---- Input data
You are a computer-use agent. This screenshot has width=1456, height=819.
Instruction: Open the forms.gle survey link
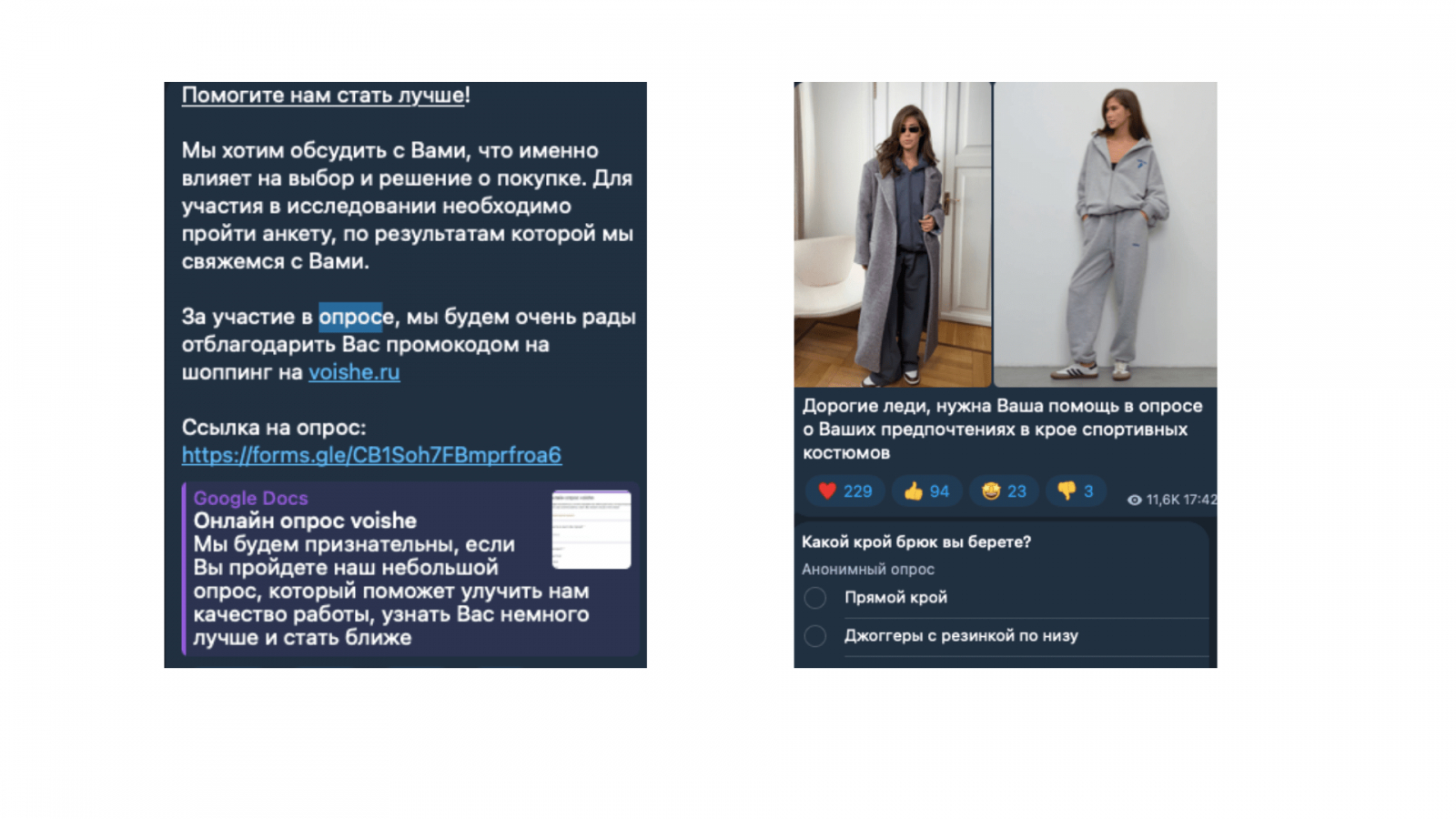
--------
---- Input data
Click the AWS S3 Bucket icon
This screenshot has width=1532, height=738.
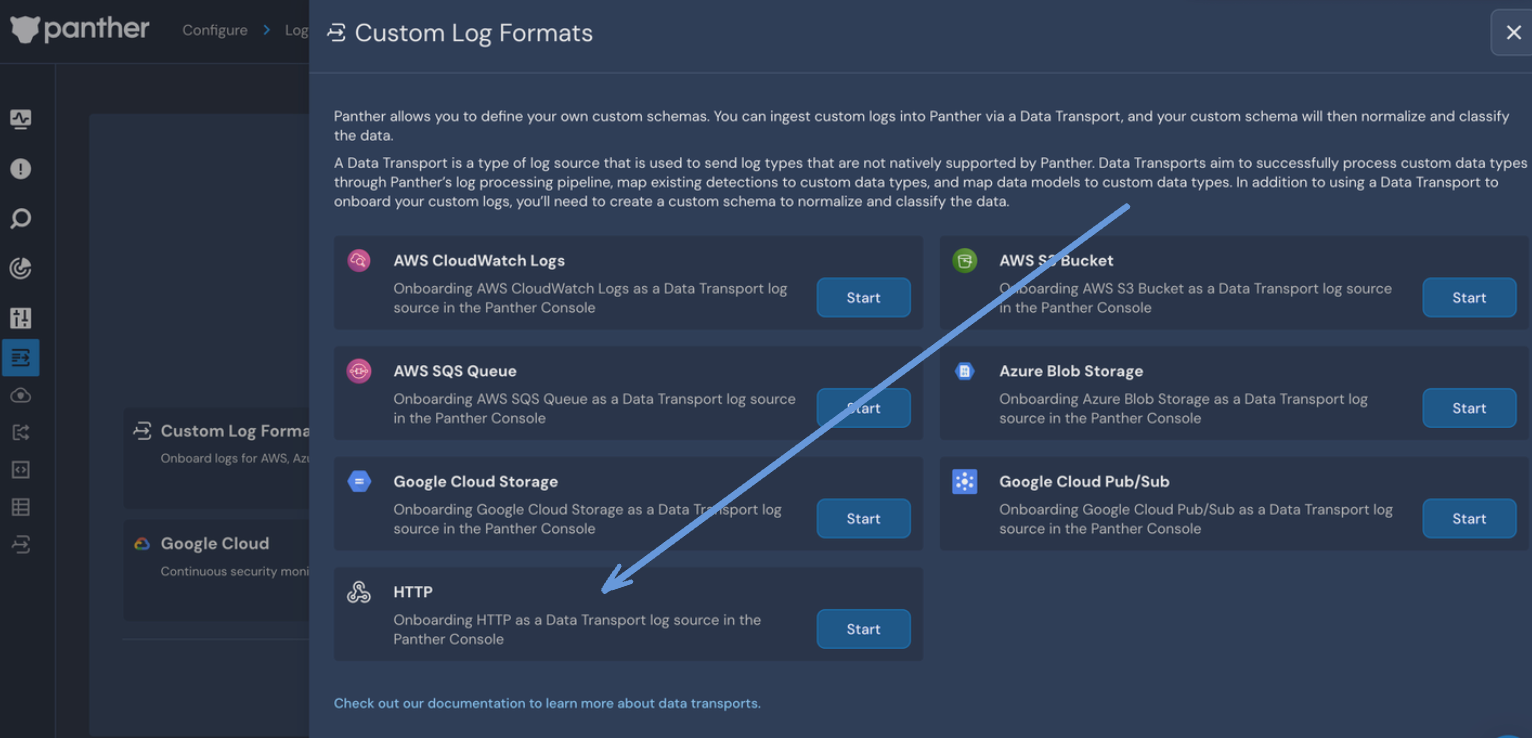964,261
--------
---- Input data
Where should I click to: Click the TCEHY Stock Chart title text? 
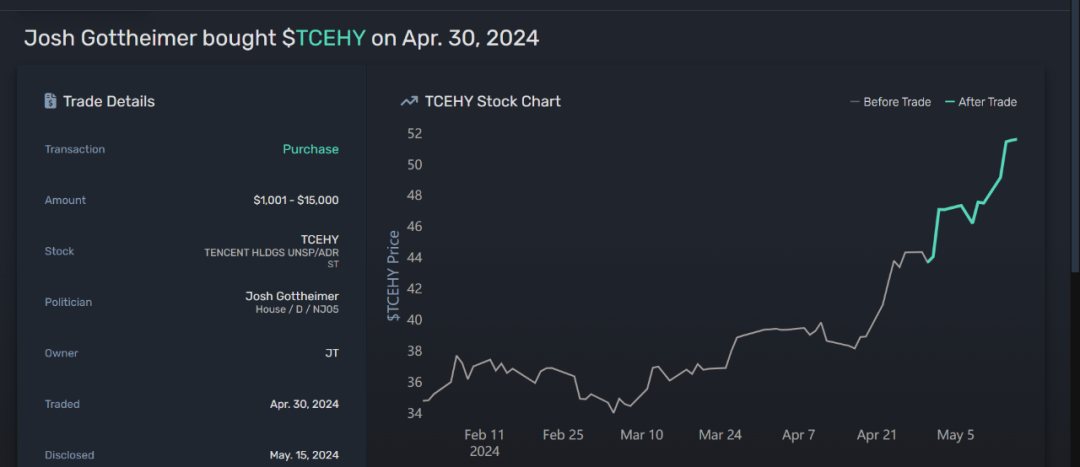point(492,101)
--------
- _What to produce_:
Retype, exactly and in full, the lines above from the one containing "You are a computer-use" through the one containing "Instruction: Open the forms.gle survey link".

- _Solution_:
You are a computer-use agent. This screenshot has width=1456, height=819.
Instruction: Open the forms.gle survey link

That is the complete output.